Reproduce the part of the items that opens with the line containing "Toggle Multi selection mode" and closes at the end of the items, swapping "magnifier" for "magnifying glass" and keeping everything else unchanged.
● ● ● ● ●
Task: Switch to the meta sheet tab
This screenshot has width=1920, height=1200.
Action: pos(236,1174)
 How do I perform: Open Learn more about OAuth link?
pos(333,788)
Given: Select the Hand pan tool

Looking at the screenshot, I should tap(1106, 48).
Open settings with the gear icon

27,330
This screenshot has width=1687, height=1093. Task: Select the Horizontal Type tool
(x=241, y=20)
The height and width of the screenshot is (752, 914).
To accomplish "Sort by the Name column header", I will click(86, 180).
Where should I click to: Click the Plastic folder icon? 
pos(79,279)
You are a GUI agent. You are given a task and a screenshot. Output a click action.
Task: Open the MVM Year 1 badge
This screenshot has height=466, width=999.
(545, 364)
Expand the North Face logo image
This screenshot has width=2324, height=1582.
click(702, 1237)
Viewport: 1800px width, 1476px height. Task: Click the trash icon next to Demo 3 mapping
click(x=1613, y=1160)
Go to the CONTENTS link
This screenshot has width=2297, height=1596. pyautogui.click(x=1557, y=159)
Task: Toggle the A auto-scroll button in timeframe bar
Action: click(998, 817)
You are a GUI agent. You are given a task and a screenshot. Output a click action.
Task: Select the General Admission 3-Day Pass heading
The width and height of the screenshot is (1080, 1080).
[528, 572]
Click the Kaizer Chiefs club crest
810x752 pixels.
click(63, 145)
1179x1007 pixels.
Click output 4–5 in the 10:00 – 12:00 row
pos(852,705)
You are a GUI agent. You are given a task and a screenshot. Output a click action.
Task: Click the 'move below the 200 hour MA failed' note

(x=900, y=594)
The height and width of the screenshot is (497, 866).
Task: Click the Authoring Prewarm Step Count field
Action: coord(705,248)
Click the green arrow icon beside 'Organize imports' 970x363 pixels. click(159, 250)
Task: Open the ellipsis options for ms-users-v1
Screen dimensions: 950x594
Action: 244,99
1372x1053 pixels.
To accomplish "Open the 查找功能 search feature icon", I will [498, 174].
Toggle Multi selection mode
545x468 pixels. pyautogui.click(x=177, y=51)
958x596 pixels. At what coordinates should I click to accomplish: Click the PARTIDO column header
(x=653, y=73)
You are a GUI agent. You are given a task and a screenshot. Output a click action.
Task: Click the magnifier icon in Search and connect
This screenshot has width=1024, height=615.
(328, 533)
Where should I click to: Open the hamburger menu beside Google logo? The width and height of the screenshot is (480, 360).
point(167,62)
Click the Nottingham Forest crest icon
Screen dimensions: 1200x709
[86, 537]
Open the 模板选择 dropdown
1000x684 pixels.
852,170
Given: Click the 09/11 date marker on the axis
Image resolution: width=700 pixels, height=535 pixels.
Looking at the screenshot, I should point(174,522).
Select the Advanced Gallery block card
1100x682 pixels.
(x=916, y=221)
● ● ● ● ●
RESULT BELOW:
Toggle Multi selection mode
545x468 pixels. pyautogui.click(x=177, y=51)
958x596 pixels. At what coordinates should I click to accomplish: Click the PARTIDO column header
(x=653, y=73)
You are a GUI agent. You are given a task and a screenshot. Output a click action.
Task: Click the magnifying glass icon in Search and connect
This screenshot has width=1024, height=615.
(328, 533)
Where should I click to: Open the hamburger menu beside Google logo? The width and height of the screenshot is (480, 360).
point(167,62)
Click the Nottingham Forest crest icon
Screen dimensions: 1200x709
[86, 537]
Open the 模板选择 dropdown
1000x684 pixels.
852,170
Given: Click the 09/11 date marker on the axis
Image resolution: width=700 pixels, height=535 pixels.
Looking at the screenshot, I should point(174,522).
Select the Advanced Gallery block card
1100x682 pixels.
(x=916, y=221)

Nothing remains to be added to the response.